Once the line containing "Instruction: Open presets" is found in the entries below, restate it and each following line word for word, stopping after the line containing "Click the Envision".

Dataset extract section start

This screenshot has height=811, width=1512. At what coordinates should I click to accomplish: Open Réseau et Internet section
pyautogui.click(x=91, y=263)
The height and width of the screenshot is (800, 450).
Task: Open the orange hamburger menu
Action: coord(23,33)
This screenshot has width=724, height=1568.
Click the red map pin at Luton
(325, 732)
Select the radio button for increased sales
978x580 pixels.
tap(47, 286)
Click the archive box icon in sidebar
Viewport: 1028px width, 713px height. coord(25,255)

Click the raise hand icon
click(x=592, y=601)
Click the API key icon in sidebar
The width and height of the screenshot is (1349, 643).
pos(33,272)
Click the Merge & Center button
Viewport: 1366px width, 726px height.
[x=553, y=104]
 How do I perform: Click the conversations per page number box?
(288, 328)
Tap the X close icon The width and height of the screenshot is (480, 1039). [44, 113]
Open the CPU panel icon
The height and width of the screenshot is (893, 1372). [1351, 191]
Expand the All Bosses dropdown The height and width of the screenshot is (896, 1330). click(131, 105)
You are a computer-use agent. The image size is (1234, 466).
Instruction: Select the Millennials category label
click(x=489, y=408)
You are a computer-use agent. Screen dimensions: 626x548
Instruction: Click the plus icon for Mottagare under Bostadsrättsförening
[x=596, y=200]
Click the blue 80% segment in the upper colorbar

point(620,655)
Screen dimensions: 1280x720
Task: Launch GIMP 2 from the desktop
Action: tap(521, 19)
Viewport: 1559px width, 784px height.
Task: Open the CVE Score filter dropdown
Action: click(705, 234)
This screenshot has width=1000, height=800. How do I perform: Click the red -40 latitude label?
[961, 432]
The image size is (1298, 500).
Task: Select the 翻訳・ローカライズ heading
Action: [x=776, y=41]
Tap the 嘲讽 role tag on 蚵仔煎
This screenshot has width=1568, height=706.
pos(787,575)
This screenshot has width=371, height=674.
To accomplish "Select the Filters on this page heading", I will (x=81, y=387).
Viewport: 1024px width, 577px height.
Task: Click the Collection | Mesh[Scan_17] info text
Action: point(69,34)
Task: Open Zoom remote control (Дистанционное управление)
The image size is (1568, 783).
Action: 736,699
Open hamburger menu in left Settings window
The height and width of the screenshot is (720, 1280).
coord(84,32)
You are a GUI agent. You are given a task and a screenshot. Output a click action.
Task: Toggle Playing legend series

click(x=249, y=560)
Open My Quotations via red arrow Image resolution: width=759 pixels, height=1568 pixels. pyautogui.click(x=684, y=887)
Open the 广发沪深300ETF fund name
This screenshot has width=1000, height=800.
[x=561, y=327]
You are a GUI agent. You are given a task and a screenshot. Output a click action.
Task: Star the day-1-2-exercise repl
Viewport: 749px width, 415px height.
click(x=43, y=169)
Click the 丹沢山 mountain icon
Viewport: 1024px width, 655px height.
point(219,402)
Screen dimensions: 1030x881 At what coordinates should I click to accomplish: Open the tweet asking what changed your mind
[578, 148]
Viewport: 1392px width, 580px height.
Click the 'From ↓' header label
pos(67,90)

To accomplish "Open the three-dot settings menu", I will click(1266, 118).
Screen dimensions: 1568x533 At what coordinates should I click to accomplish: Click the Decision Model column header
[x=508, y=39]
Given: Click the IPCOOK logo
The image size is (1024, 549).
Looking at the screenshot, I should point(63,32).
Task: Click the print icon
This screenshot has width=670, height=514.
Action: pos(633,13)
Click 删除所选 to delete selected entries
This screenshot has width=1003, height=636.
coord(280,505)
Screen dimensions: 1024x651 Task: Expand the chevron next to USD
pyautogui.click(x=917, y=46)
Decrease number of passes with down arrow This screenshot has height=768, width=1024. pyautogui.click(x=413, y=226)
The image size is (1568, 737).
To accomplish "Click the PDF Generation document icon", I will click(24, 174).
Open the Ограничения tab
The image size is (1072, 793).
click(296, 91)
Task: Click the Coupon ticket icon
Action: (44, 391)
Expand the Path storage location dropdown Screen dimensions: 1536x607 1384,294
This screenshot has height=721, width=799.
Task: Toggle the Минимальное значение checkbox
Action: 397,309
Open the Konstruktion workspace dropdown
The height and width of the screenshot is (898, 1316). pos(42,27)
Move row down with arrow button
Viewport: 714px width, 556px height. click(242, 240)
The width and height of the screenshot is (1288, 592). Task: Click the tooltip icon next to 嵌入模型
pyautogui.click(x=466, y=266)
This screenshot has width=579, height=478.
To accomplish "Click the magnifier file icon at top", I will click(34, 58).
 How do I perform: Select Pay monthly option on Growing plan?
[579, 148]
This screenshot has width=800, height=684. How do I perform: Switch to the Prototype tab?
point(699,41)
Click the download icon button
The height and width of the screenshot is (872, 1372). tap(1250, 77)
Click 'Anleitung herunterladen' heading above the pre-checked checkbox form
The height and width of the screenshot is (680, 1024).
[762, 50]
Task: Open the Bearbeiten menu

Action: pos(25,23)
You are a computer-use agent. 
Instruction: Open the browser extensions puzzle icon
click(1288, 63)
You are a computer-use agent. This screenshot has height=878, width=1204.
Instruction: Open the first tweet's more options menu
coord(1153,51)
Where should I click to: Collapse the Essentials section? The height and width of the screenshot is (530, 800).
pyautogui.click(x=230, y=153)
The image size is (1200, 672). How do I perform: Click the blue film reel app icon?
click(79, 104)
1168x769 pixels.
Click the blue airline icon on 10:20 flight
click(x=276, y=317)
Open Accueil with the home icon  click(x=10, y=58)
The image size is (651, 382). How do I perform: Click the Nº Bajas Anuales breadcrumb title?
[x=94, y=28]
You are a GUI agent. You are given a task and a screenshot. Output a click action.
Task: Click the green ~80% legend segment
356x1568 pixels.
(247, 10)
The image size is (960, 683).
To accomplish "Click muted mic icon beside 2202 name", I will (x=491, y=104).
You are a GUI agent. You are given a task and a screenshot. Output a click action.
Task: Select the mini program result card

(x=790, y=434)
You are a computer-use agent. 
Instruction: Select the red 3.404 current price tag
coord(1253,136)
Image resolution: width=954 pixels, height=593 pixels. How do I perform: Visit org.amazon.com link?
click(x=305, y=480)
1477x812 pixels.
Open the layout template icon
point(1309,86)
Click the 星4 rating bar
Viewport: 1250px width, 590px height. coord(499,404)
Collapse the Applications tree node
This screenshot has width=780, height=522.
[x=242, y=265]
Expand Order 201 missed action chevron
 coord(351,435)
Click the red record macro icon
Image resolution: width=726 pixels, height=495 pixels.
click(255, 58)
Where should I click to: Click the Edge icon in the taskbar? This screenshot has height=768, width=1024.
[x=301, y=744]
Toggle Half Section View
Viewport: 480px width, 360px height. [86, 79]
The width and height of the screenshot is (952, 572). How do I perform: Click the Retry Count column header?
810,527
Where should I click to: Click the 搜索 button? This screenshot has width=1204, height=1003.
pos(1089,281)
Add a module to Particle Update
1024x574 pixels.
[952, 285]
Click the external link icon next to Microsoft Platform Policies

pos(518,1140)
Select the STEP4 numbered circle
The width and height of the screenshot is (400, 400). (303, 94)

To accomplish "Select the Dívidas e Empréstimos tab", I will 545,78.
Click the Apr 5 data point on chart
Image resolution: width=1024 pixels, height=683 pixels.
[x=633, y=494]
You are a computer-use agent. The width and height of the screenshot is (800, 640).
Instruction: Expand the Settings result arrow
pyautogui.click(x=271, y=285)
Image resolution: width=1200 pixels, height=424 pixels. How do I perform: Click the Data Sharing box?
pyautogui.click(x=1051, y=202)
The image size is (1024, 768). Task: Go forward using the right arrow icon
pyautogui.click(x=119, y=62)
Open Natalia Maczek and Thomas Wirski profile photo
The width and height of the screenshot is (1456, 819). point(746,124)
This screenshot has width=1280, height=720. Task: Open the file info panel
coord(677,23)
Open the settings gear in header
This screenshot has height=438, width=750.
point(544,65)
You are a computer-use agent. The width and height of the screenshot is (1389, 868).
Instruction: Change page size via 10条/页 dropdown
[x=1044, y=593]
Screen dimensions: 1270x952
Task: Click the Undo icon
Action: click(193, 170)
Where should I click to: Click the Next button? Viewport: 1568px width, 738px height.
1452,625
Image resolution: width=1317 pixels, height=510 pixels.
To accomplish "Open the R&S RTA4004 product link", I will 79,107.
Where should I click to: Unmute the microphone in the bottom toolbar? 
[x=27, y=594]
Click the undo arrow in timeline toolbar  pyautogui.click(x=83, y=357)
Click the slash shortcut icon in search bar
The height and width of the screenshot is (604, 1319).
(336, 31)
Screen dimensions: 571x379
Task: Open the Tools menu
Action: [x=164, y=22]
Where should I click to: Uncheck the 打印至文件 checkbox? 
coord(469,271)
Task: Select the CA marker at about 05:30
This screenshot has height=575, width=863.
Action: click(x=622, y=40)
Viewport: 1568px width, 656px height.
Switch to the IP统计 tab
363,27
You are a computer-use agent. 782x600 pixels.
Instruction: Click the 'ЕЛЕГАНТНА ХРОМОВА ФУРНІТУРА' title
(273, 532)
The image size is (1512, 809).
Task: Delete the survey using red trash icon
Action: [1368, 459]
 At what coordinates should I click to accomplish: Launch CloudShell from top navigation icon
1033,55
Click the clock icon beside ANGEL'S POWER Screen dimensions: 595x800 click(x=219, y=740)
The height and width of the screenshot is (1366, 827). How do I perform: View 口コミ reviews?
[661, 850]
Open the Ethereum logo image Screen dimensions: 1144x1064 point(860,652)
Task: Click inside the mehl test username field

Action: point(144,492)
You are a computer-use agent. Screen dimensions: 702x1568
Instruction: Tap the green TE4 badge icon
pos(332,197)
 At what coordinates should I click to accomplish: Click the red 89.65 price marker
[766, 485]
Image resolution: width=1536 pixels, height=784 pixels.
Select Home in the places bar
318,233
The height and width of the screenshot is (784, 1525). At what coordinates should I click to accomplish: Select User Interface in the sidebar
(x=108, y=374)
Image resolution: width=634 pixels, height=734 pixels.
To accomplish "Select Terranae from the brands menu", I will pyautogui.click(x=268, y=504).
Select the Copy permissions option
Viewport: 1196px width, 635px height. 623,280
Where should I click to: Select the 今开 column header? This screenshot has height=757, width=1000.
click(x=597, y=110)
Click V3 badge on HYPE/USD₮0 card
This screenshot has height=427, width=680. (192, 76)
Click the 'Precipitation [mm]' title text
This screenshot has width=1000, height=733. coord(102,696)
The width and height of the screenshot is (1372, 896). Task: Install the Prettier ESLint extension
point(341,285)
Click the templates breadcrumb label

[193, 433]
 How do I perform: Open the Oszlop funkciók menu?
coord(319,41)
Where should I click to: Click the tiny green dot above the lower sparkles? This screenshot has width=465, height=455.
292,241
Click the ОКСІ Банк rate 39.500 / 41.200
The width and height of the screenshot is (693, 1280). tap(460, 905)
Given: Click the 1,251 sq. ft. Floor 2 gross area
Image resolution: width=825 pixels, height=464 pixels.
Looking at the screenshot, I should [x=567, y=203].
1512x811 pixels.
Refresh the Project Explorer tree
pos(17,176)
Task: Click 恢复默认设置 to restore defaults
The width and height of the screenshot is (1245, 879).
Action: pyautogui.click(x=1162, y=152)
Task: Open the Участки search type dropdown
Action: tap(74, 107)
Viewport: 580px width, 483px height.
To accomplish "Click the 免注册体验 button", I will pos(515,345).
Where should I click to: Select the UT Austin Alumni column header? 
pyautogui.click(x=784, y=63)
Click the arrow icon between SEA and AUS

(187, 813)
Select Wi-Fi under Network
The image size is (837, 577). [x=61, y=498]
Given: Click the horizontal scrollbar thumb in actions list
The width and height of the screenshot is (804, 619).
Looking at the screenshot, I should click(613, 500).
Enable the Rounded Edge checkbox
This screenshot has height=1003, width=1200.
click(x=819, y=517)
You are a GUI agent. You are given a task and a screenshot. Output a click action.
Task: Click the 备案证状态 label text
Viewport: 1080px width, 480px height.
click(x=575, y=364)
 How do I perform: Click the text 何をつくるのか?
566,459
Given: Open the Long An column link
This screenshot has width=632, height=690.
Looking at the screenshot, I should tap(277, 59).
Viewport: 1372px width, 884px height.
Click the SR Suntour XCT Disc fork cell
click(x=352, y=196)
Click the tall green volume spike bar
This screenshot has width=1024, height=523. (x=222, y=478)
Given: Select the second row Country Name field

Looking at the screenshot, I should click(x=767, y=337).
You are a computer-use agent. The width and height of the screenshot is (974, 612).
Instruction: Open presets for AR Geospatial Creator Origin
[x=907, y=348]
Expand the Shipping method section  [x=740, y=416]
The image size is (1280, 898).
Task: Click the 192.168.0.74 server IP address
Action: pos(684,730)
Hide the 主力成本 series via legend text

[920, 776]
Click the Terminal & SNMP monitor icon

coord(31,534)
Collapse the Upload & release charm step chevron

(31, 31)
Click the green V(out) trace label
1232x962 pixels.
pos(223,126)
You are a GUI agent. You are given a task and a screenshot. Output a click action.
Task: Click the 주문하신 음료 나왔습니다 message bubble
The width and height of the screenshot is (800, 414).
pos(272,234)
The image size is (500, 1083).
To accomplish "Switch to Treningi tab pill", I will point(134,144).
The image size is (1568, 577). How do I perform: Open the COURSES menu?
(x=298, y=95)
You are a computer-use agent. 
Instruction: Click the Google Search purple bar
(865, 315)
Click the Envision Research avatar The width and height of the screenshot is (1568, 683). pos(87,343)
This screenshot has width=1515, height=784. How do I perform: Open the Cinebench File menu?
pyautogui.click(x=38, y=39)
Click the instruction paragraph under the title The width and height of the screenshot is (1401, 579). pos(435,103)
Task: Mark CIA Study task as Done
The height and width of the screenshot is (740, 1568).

Dataset extract section end

» **Task response**
Instruction: Open presets for AR Geospatial Creator Origin
[x=907, y=348]
Expand the Shipping method section  [x=740, y=416]
The image size is (1280, 898).
Task: Click the 192.168.0.74 server IP address
Action: pos(684,730)
Hide the 主力成本 series via legend text

[920, 776]
Click the Terminal & SNMP monitor icon

coord(31,534)
Collapse the Upload & release charm step chevron

(31, 31)
Click the green V(out) trace label
1232x962 pixels.
pos(223,126)
You are a GUI agent. You are given a task and a screenshot. Output a click action.
Task: Click the 주문하신 음료 나왔습니다 message bubble
The width and height of the screenshot is (800, 414).
pos(272,234)
The image size is (500, 1083).
To accomplish "Switch to Treningi tab pill", I will point(134,144).
The image size is (1568, 577). How do I perform: Open the COURSES menu?
(x=298, y=95)
You are a computer-use agent. 
Instruction: Click the Google Search purple bar
(865, 315)
Click the Envision Research avatar The width and height of the screenshot is (1568, 683). pos(87,343)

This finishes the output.